= Artsplosure =

Arts and cultural event production studio in Raleigh, North Carolina, U.S.

Artsplosure is a nonprofit arts & cultural event production studio based in Raleigh, North Carolina. Artsplosure's mission is to "give all people in the Raleigh community meaningful opportunities to experience the arts and enhance their cultural perspective". Artsplosure hosts Artsplosure - The Raleigh Arts Festival held each May in downtown Raleigh as well as WRAL First Night Raleigh, held annually on New Year's Eve in downtown Raleigh. Artsplosure is funded in part by the city of Raleigh based on the recommendations of the Raleigh Arts Commission and is supported by the North Carolina Arts Council, a division of the Department of Natural and Cultural Resources.

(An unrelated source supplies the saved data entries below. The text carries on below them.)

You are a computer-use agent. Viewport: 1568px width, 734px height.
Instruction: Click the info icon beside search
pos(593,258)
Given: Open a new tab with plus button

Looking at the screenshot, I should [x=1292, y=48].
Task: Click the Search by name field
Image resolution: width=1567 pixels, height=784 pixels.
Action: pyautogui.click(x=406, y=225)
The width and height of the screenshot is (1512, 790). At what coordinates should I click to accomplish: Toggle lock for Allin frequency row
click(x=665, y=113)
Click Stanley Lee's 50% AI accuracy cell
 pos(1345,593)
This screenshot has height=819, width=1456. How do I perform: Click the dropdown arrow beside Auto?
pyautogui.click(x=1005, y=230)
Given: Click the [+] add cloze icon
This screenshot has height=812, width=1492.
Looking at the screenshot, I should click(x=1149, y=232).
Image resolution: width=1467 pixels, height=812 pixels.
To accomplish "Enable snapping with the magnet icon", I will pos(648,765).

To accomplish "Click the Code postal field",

Moore Square Historic District, Raleigh, NC during the Artsplosure

==About the Artsplosure - The Raleigh Arts Festival==
The two-day event is held annually on the third weekend in May and includes over 170 visual artists showing and selling their work on the Fayetteville Street in downtown Raleigh, North Carolina. Artsplosure also features live music performances on the main stage local artists. The event is free to the public.

==History==
Artsplosure was conceived in 1978 by subcommittees of the newly formed City of Raleigh Arts Commission who were planning a citywide arts festival. The following year, Artsplosure was incorporated to produce high quality and accessible arts festivals and to identify, nurture, and showcase artists seeking to reach wider audiences.

The first city-wide multi-disciplinary arts festival took place in April 1980 in conjunction with the American Institute of Architects conference.